OptoGenetics: Using Light to Control the Activity of the Brain
Optogenetics earns Stanford professor Karl Deisseroth Keio Prize in Medicine
An idea that started as a long shot – using light to control the activity of the brain — has earned Karl Deisseroth the Keio prize in medicine. The technique, called optogenetics, is now widely used at Stanford and worldwide to understand the brain's wiring and to unravel behavior. Many researchers expect it will lead to medical discoveries.
By Amy Adams
Today optogenetics is a widely accepted technology for probing the inner workings of the brain, but a decade ago it was the source of some anxiety for then assistant professor of bioengineering Karl Deisseroth.
Deisseroth had sunk most of the funds he'd been given to start his lab at Stanford into a crazy idea — that with a little help from proteins found in pond scum he could turn neurons on and off in living animals, using light. If it didn't work he'd be out of funds with no published research, and likely looking for a new job.
Luckily, it worked, and has just earned Deisseroth, now the D. H. Chen Professor of bioengineering and of psychiatry and behavioral science, the 2014 Keio Medical Science Prize. Thousands of labs around the world are now using optogenetics to understand and develop treatments for diseases of the brain and mental health conditions and to better understand the complex wiring of our brains.
Deisseroth described the first step of his success in a seminal paper in 2005, but it was many years and many more academic papers before he could breathe easy. "There was a period of several years when not everyone who tried optogenetics got it working," Deisseroth said. "There were some people who were skeptical about how useful it would be, and rightly so because there were a number of problems we still had to solve."
Scientists worldwide have now used optogenetics to probe addiction, depression, Parkinson's disease, autism, pain, stroke and myriad other conditions.
"Optogenetics has revolutionized neuroscience," says Rob Malenka, a professor of psychiatry and behavioral sciences.
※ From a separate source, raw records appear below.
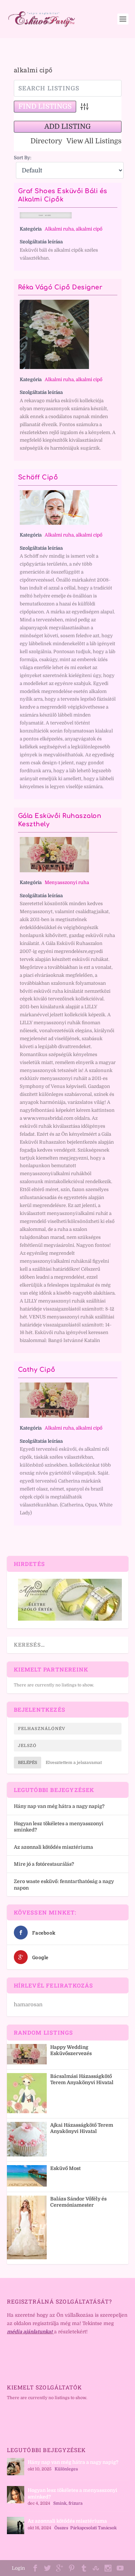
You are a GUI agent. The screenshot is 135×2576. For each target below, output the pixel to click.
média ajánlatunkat (30, 2331)
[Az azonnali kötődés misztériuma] (15, 2525)
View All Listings (94, 141)
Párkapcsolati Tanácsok (93, 2527)
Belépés (27, 1762)
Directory (46, 141)
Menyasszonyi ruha (67, 882)
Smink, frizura (67, 2503)
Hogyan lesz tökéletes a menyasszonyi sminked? (72, 2493)
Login (18, 2568)
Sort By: (23, 157)
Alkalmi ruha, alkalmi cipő (73, 229)
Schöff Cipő (38, 477)
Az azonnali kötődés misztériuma (53, 1847)
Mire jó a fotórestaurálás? (44, 1864)
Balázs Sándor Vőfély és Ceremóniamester (78, 2202)
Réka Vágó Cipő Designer (60, 287)
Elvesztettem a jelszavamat (74, 1762)
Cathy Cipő (36, 1369)
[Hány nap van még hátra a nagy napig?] (15, 2466)
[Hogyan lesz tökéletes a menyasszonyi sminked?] (15, 2494)
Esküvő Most (65, 2168)
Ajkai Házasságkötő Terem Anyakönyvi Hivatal (81, 2128)
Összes (61, 2527)
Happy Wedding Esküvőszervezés (71, 2050)
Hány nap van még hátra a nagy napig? (59, 1806)
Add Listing (67, 126)
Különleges (66, 2469)
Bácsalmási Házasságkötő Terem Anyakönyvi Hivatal (82, 2079)
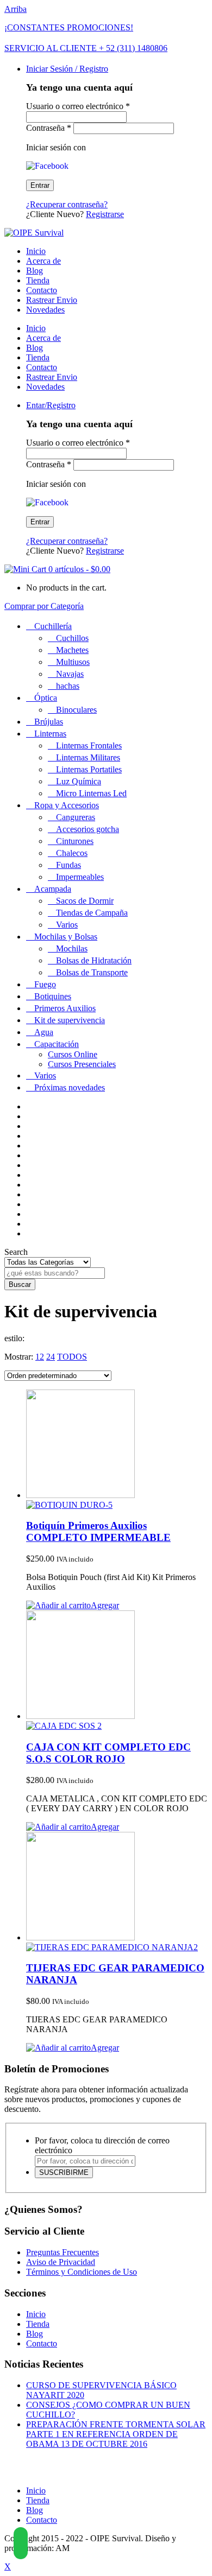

Malenka is Deisseroth's former postdoctoral advisor and is now a frequent collaborator. "It has allowed neuroscientists to manipulate neural activity in a rigorous and sophisticated way and in a manner that was unimaginable 15-20 years ago."
Deisseroth adds, "I thought it would work but wasn't sure it would quite reach this point."
Many years before Deisseroth began tinkering with optogenetics, Francis Crick — the Nobel Prize winner who co-identified the structure of DNA — had argued that neuroscience needed a tool to control one type of cell in the brain while leaving the others unaltered. Such a tool, he said, would give neuroscientists a way of turning particular groups of neurons on and off to learn more about how the brain functions.
Decades later, scientists around the world were still discussing possible ways of carrying out that vision, including some approaches using light. Deisseroth decided to build his lab's approach around proteins called microbial opsins that are found in single-celled organisms. He began with an opsin from green algae (aka pond scum) called channelrhodopsin, discovered by the German scientist Peter Hegemann.